So I ran CFA on an exhaustion measure comprising of three facets which were specified as first-order latent variables. When I added a secon-order latent variable to the model the correlation between one of the first-order factor and second-order factor exceeded 1. I do not know how to proceed now. If the correlation had occured only between two the first-order latent variables this could have been adress more straightforwardly. But I really need there to be a second-order factor.
welcome to CrossValidated.
This is usually a sign that your model is wrong in some way.
The estimator is trying to maximize the overall fit of the model - if it can do that by pushing a parameter past a boundary, it will do that.

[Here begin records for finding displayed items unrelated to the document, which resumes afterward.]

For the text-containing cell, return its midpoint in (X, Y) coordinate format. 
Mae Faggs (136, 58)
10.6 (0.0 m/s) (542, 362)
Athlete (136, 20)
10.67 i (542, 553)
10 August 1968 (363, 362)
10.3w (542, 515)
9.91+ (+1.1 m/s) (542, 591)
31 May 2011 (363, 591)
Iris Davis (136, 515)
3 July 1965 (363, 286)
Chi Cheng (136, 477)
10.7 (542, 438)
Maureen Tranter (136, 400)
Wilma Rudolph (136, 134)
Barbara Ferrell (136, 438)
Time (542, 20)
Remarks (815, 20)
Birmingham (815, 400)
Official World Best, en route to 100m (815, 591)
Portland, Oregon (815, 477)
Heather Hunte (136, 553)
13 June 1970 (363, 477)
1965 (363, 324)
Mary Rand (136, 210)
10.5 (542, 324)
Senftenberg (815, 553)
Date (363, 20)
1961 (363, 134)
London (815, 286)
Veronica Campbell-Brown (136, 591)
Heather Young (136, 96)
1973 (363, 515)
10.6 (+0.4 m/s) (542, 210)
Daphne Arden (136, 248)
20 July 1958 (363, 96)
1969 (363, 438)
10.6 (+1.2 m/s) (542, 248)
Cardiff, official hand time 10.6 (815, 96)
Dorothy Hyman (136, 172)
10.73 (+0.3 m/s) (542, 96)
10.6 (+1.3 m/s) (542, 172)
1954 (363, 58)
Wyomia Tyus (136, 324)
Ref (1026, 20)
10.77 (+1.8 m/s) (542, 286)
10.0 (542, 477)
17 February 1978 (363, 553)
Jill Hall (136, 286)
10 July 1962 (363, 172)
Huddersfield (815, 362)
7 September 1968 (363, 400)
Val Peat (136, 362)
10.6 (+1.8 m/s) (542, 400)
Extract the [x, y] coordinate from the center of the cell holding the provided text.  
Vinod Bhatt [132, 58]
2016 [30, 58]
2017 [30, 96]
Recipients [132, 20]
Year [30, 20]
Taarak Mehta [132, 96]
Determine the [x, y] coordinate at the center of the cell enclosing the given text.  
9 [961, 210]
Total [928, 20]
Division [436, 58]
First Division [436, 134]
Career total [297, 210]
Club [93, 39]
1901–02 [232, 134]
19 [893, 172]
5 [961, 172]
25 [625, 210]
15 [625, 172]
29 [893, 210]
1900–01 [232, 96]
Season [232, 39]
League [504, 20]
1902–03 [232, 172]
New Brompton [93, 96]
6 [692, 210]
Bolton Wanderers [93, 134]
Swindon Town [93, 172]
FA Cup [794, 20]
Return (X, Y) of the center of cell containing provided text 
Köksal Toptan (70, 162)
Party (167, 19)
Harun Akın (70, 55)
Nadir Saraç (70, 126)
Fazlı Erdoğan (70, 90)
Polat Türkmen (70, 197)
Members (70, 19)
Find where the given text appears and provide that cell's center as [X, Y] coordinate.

Here's a simple example: Three variables, A, B and C.
A 1 B 0.9 1 C 0.8 0.1 1 A B C
And the model we want to fit looks like:
A -> B -> C
What will the model estimates be:
A -> B: 0.9 (matches the data) B -> C: 0.1 (matches the data)
Then the implied correlation between A and C is 0.9 * 0.1 = 0.09 - completely wrong.
It can try to fix this in two ways. It can raise the estimate for the effect between B and C - but this means that the second parameter doesn't match the data. So it tries to spread the error around - it makes both B -> C higher AND A -> B higher. If that pushes A -> B over 1.00, well, it doesn't care, it just cares about the overall global fit.
A parameter out of bounds like that is the model's way of telling you that it is wrong.